EXCERPTED PASSAGE -
* Start *
Facebook Testing Service to Include More Ads in User News Feeds

The Facebook website is displayed on a Blackberry 9900 smartphone in this arranged photograph in Tokyo. Photographer: Tomohiro Ohsumi/Bloomberg

Bloomberg News

Facebook Testing Service to Include More Ads in User News Feeds

By Brian Womack
August 15, 2012

Facebook Inc. (FB), owner of the world’s most popular social network, is testing an advertising service that lets companies cast a wider net by placing more promotional messages in users’ News Feeds.

Under the program, companies can place ads in users’ main feeds on smartphones and personal computers even if those members or their friends haven’t signaled they like the advertiser, said Annie Ta, a spokeswoman for Facebook. Until now, these types of ads only showed up on PCs to the right of the Facebook News Feed, which displays activities by friends and companies or groups a user has “Liked.”
* End *
MATERIAL PROVIDED -
* Start *
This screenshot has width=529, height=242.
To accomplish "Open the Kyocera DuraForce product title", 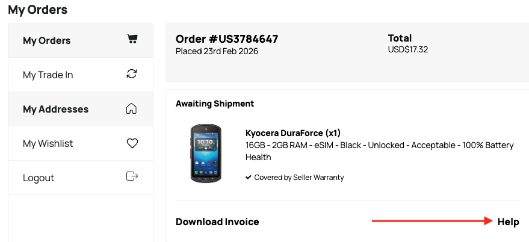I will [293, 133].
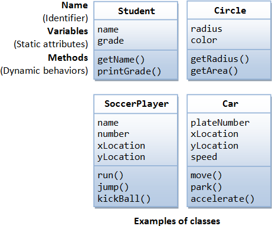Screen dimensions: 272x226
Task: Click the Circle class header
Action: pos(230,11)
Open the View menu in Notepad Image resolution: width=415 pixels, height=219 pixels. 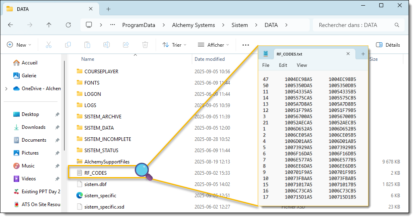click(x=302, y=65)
* End *
EXERCISE SET -
1. From the Facebook advertising article, reproduce the passage from "The Facebook website" to "users’ News Feeds.".
2. According to the Facebook advertising article, where did these types of ads appear before the test began?
3. Translate this sentence from the Facebook advertising article into Spanish: "Facebook Inc. (FB), owner of the world’s most popular social network, is testing an advertising service that lets companies cast a wider net by placing more promotional messages in users’ News Feeds."

WRITTEN ANSWERS -
1.
The Facebook website is displayed on a Blackberry 9900 smartphone in this arranged photograph in Tokyo. Photographer: Tomohiro Ohsumi/Bloomberg

Bloomberg News

Facebook Testing Service to Include More Ads in User News Feeds

By Brian Womack
August 15, 2012

Facebook Inc. (FB), owner of the world’s most popular social network, is testing an advertising service that lets companies cast a wider net by placing more promotional messages in users’ News Feeds.

2. Only on PCs, to the right of the Facebook News Feed.

3. Facebook Inc. (FB), propietaria de la red social más popular del mundo, está probando un servicio publicitario que permite a las empresas ampliar su alcance al colocar más mensajes promocionales en el News Feed de los usuarios.